Closed saattrupdan closed 5 months ago

saattrupdan commented 5 months ago

This optimises the building of the dataset, from previous ~5 hours to ~1 minute.

It still takes a fair amount of time to upload the dataset to the hub though, around 4-8 hours (haven't finished a full upload yet, so basing this off tqdm estimates).

The following optimisations were made:

  1. Copy the database from NAS to disk, which reduces reading data from the database from ~1.5 hours to ~10 seconds. We also don't need batching anymore, which yields a slight speedup.
  2. When matching metadata with audio files, we store a filename -> path mapping initially, and use the dict.get method instead of the previous list comprehension. This reduces the matching from ~1.5-2 hours to ~1 second.
  3. Split the dataset in batches, which reduces the time from ~1-2 hours to <1 second.

Tried to optimise the collection of all the audio paths, which currently takes ~1 minute, but none of my attempts worked.

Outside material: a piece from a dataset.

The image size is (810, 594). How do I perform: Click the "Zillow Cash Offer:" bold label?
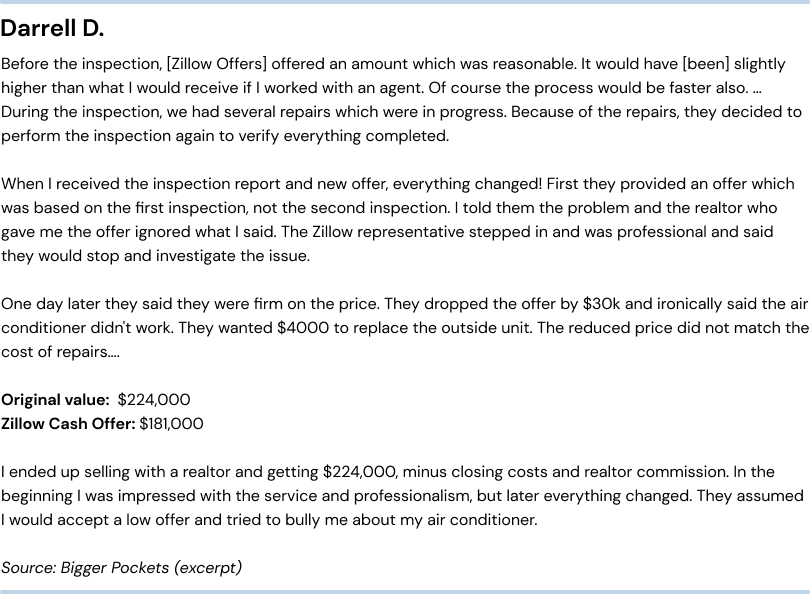(68, 424)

This is responsible for ~99% of the time spent actually building the dataset.

Of course the ultimate bottleneck is the uploading of the data, but I'm not sure how that can be improved. It does include some I/O as it has to package all the audio files into the parquet format, but the only way to improve this might be copying all the audio files to disk first, but that puts quite a large requirement on disk space (takes up ~83 GB).

This PR also fixes the sample rate issue, where I previously enforced 16k sampling rate, but now uses the native one, being 48k.